Concrete initial v3 API change proposal

mgravell commented 11 months ago

Dapper has grown organically over time, and not all decisions were good ones. We have worked hard to try to avoid runtime or compile-time breaks, but this means we have been constrained by those poor decisions.

I would like to get to work on shipping a V2->V3 transition that fixes this, and get some breaks over and done with. As discussed here, some feature work may be shunted to the AOT project, but we need the right API for things to be effective.

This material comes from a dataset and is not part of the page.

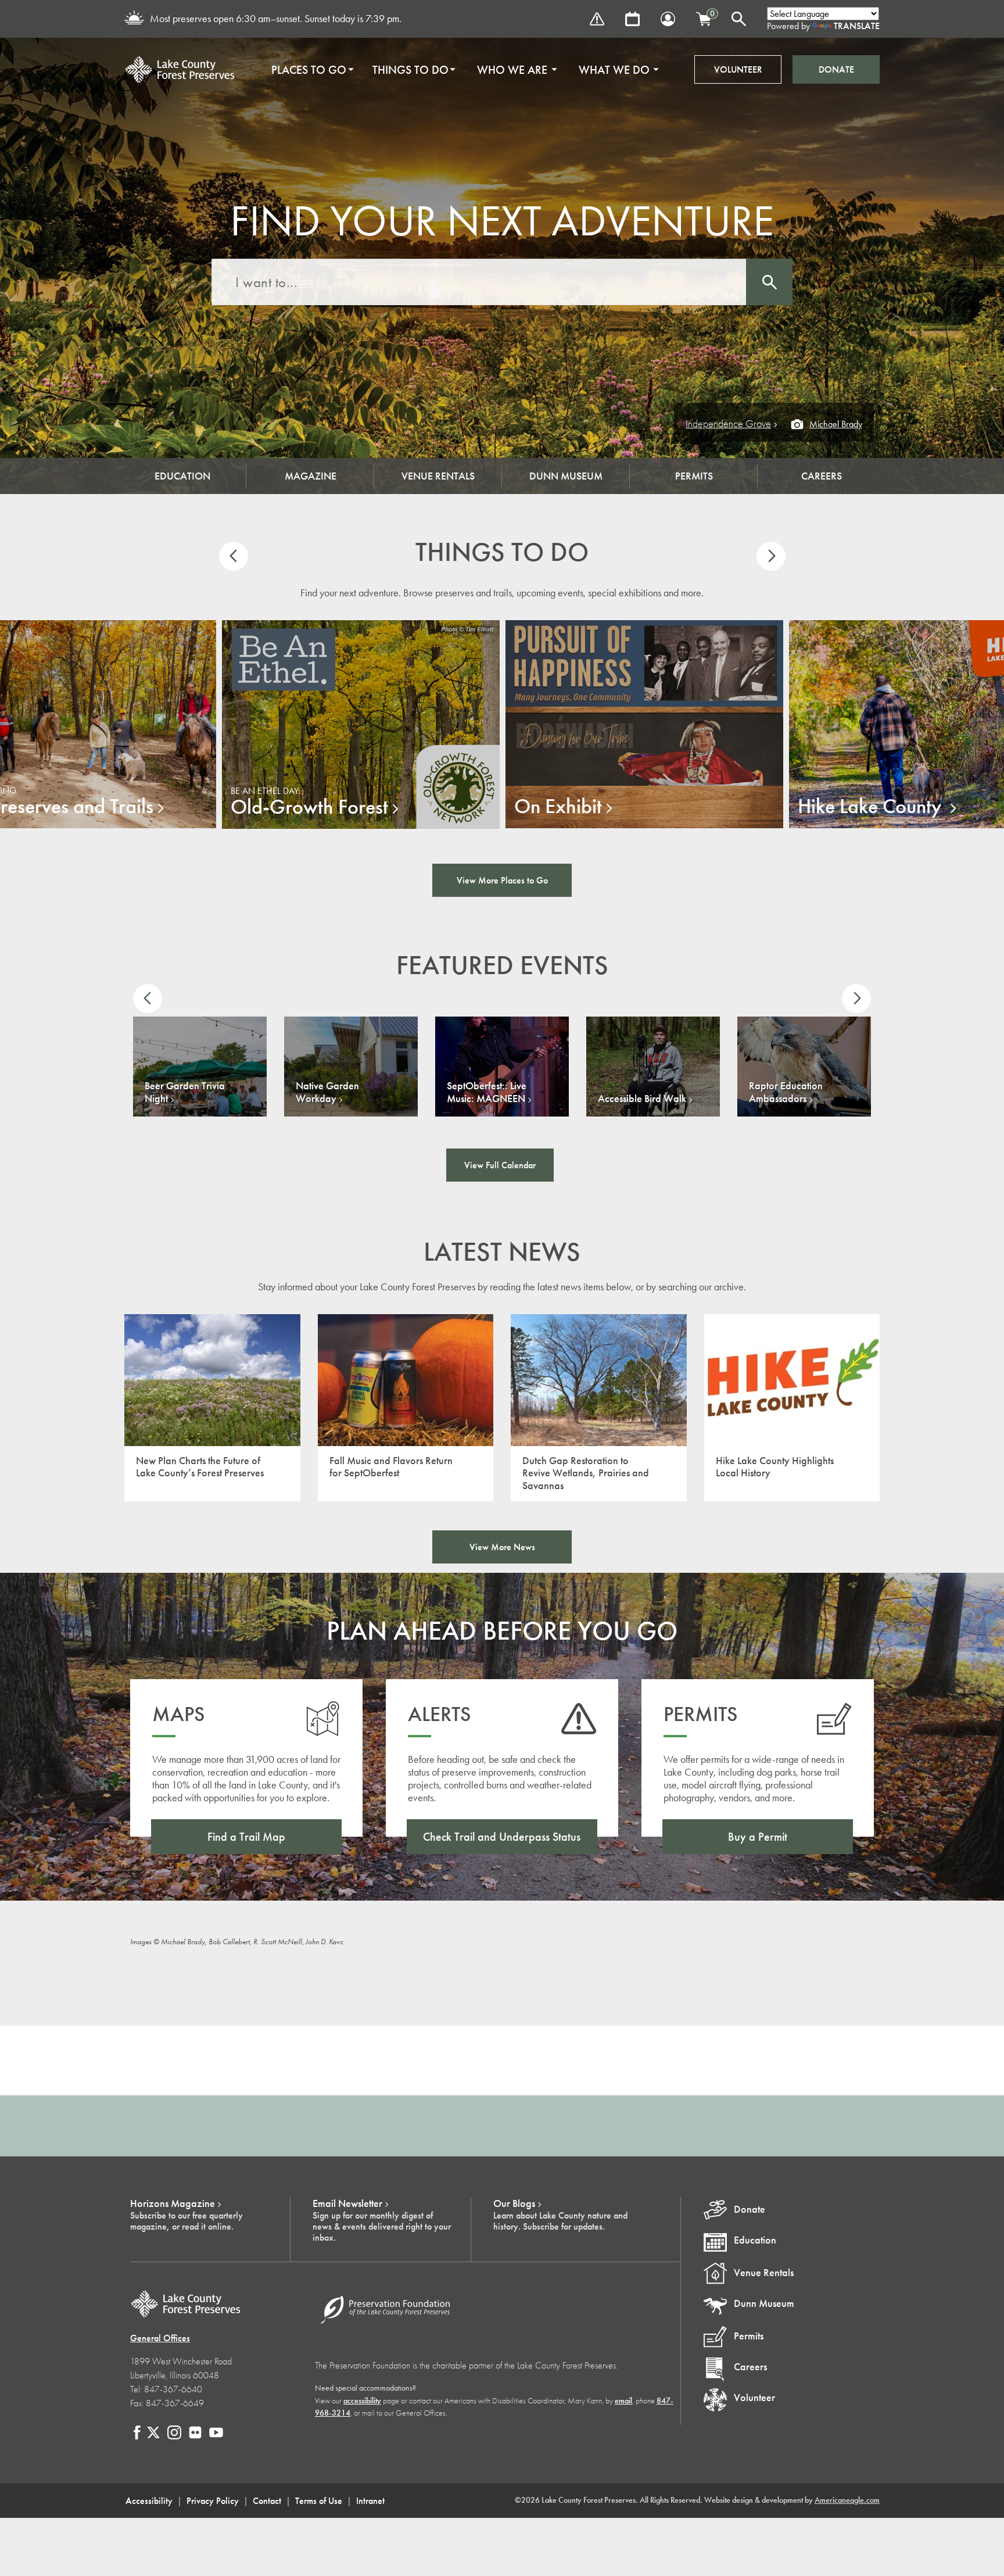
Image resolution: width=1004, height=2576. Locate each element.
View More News (502, 1546)
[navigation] (461, 69)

What are we trying to solve?

The key problems in the API in V2 are:

the signed/unsigned split is a nuisance - there should be one and only one Dapper if we can achieve that without breaking folks
starting from the interfaces (IDbConnection etc) rather than the concrete base types (DbConnection) was a mistake
CommandDefinition was well intentioned, but again: a mistake - we should expose cancellation via a standard CancellationToken parameter
the shared API between buffered and unbuffered data is suboptimal (at best)
we should add support for DbDataSource as a root primitive

Contraints on changes:

where possible, we should avoid runtime breaks, and minimize compile-time breaks

Planned implementation

The first big change is: strong name the library and retire Dapper.StrongName; bad call.

My proposal for the code, effectively, is to retire the existing API but leave it in place (so: no missing methods) by removing the this modifier (so they no longer resolve as extension methods), and create a new set of extension methods - probably on a new static class that expose the preferred API, meaning: the shape we want, and the most generalized version only (no hive of forwarded methods with increasing numbers of parameters reflecting our incremental understanding of the required API). Code that is already compiled will continue unchanged using the old methods (the missing this is irrelevant and doesn't break the API). When code is recompiled, it'll resolve to the new methods.

For example:

  public static class SqlMapper {
-     public static IEnumerable<T> Query<T>(this IDbConnection conection, string sql, object? parameters = null, bool buffered = true, ...);
+     public static IEnumerable<T> Query<T>(IDbConnection conection, string sql, object? parameters = null, bool buffered = true, ...);
  }
+  public static class DbConnectionExtensions {
+    public static List<T> Query<T>(DbConnection conection, string sql, object? parameters = null, ...);
+    public static IEnumerable<T> QueryUnbuffered<T>(DbConnection conection, string sql, object? parameters = null, ...);
+    [Obsolete("This call to AsList is no longer required")] // highlight redundant Query<T>(...).AsList() usage as a warning
+    public static List<T> AsList<T>(this List<T> source) => source;
+ }

Key changes:

root type changes from IDbConnection to DbConnection
buffered is now explicit on the method signature rather than a parameter (see the existing QueryUnbufferedAsync)
async methods will gain CancellationToken parameters

However:

all code will continue to run without recompile (ignoring the signed/unsigned fun)
most code will require zero changes to compile (unless they are explicitly specifying buffered, in which case either a: remove buffered: false, or b: switch to QueryUnbuffered)
the change to return List<T> in the default buffered case makes reality explicit; in theory this could change how calling code operates, but this is considered to be a positive thing - for example, foreach will be more efficient if it knows it is starting from List<T> due to duck-typing

We'll need to list out the full proposal set, but before we get too far: I want to gather feedback on the overall shape of this suggestion.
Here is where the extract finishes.